Que besteira, essa tentativa forçada de unificar a língua portuguesa. Ignoram que a língua de um país tem seu passado – que explica, por exemplo, porque os portugueses não querem abrir mão de seus “P”s mudos – e seu futuro – quando, por uma nova tendência ou costume, criaremos informalmente novas regras para a nossa língua, que logo serão incorporadas aos dicionários, mas que não serão adotadas em Portugal ou em Angola.
Ah, por enquanto, se precisar e quiser que a palavra seja lida corretamente, escreva qüinqüídio, para que pronunciem os dois “U”s.
07.10.08
Às vésperas da Mostra
Agora voltou a calmaria dos tempos pré-Mostra Internacional de Cinema em São Paulo. Na sexta passada, uma única estréia mais interessante, a de Caos Calmo, com Nanni Moretti, que ainda não tive chance de conferir. Depois da Mostra, em compensação, vem aquela avalanche de lançamentos.
Meu amigo Sérgio Alpendre está cobrindo o Festival do Rio para a Revista Paisà, mas me disse que a programação não está das mais animadoras.
O site da mostra paulistana ainda não divulgou a programação , mas já sei que haverá uma seleção de filmes pouco conhecidos do Ingmar Bergman, que não estão disponíveis em DVD, o que já dá para aquecer o coração de qualquer cinéfilo.
Outra boa notícia: durante a Mostra, o livro Lanterna Mágica, obra de memórias do diretor, será relançado pela Cosac Naify (a primeira edição brasileira está esgotada faz coisa de dez anos).
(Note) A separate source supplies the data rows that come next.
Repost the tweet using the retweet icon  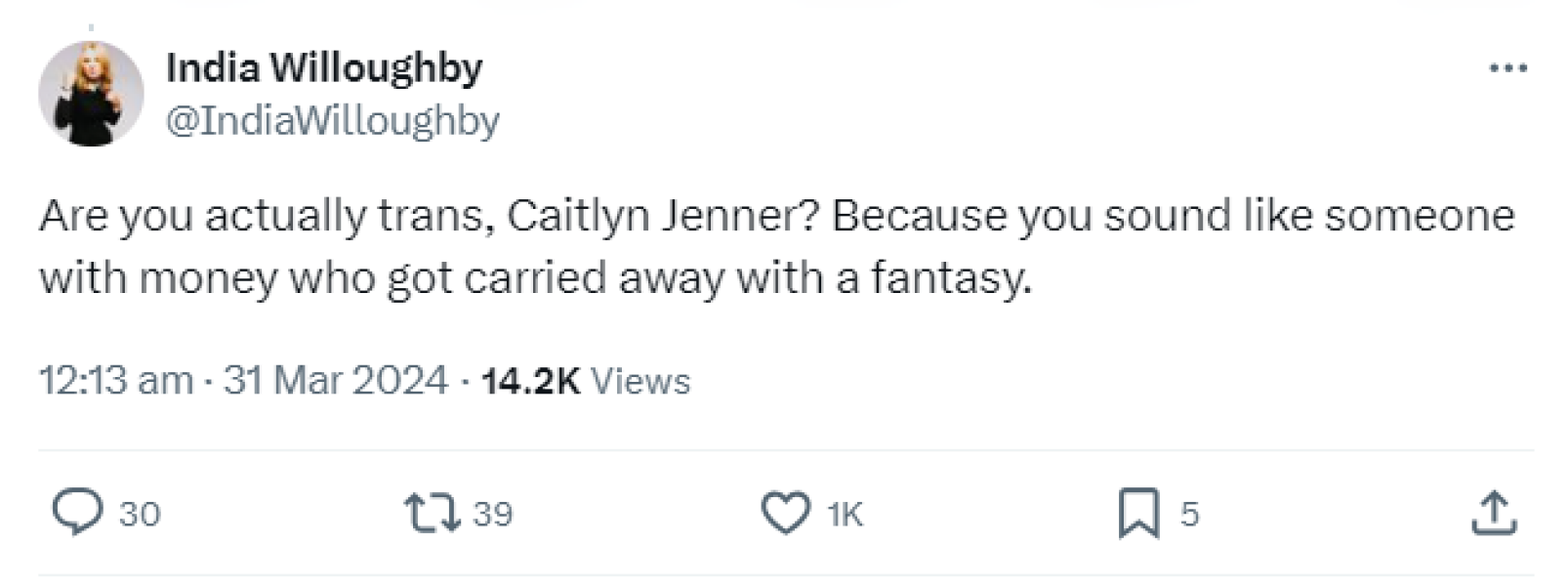click(x=433, y=513)
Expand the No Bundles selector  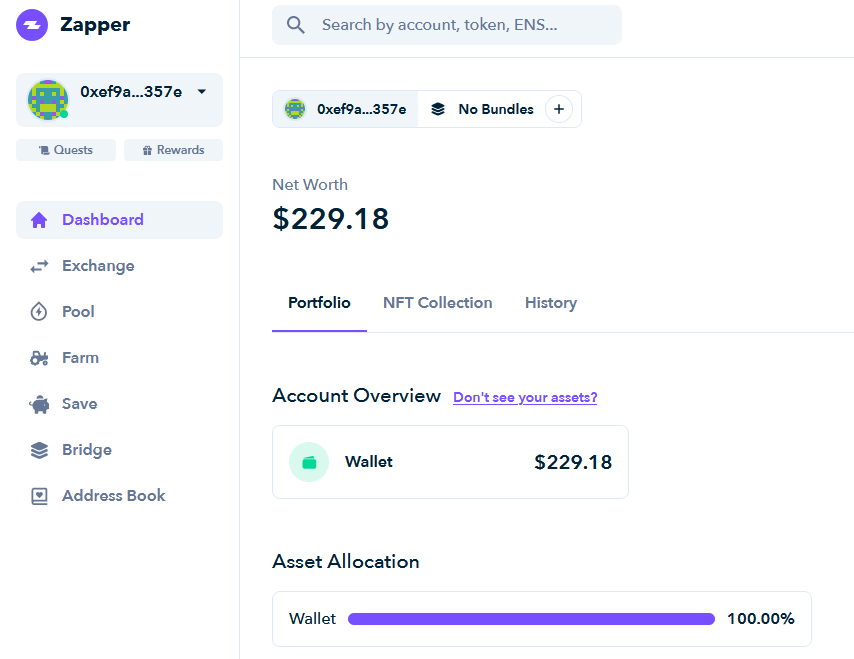tap(485, 108)
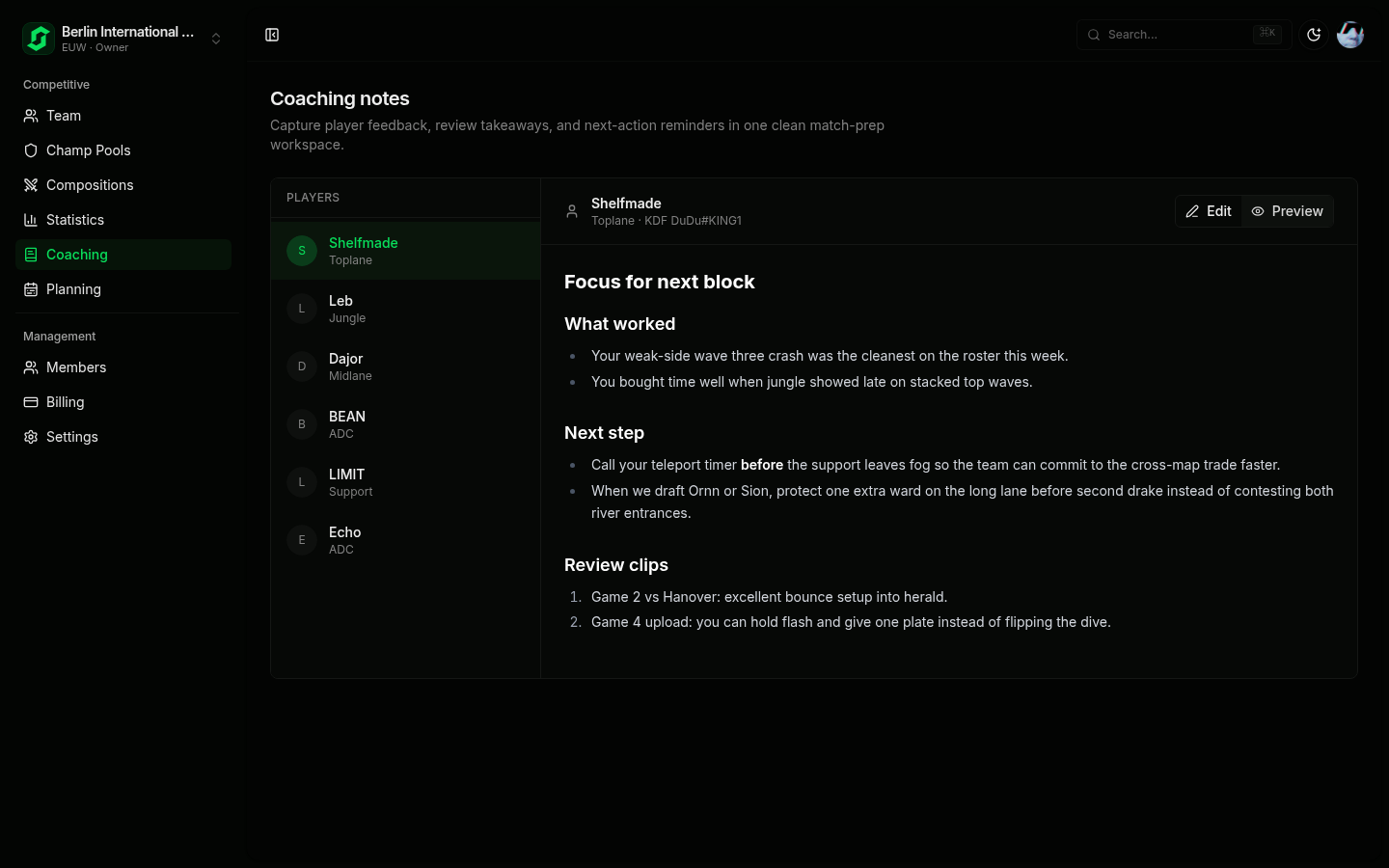Open Billing card icon
Viewport: 1389px width, 868px height.
[x=31, y=402]
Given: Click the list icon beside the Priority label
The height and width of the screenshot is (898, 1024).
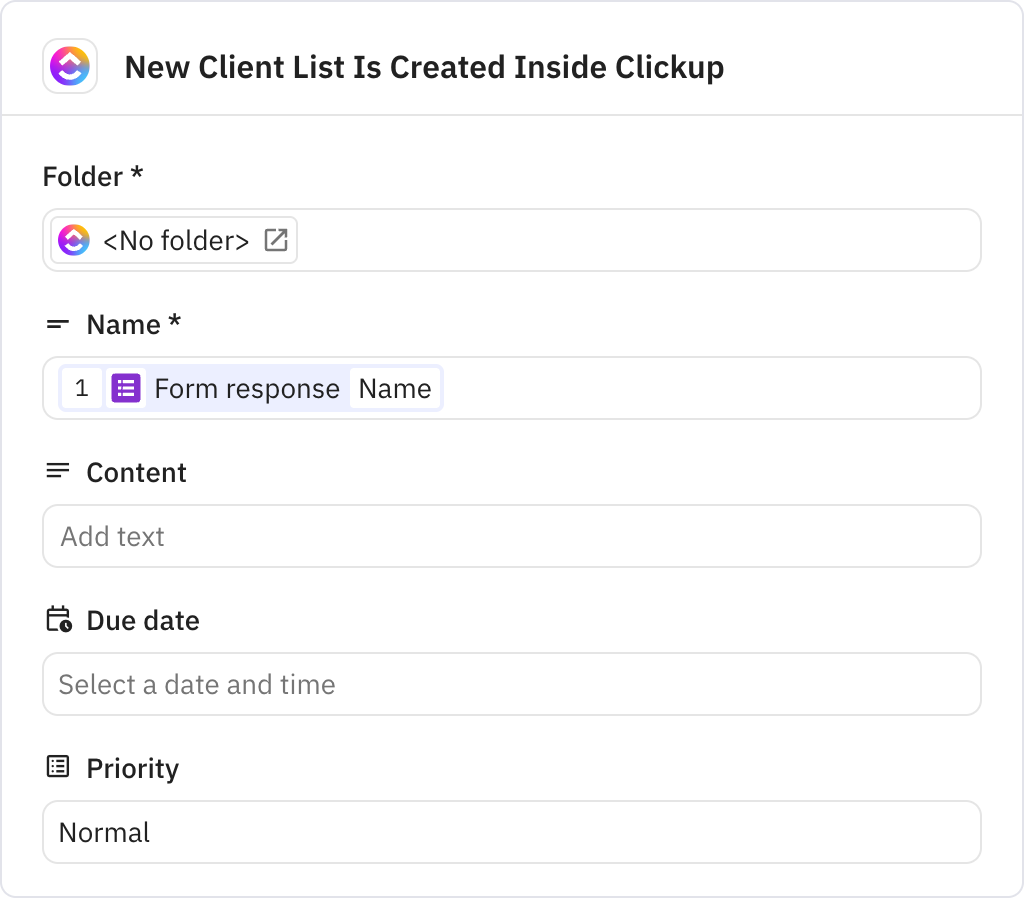Looking at the screenshot, I should click(x=57, y=767).
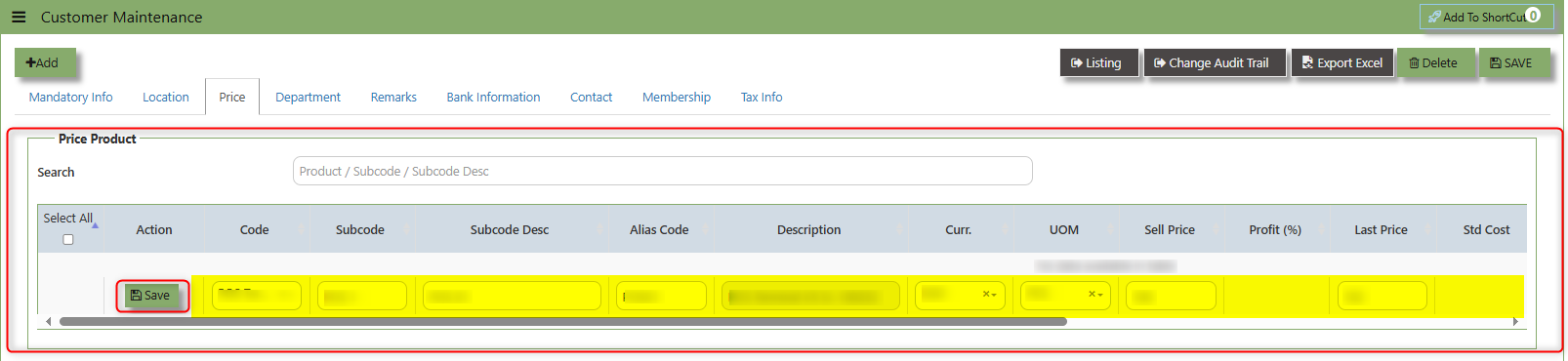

Obrigatório.






Alexandre Carvalho dos Santos já quis ser grande: um homem da Renascença, um herói existencialista, o poeta do derradeiro poema, do poema da redenção, do gol de bicicleta, do filme que explicará tudo. Conformou-se com uma rede em Itaúnas, os desassossegos de Pessoa e uma última sessão de cinema, sempre nas primeiras fileiras. Mas escreve, porque é inevitável.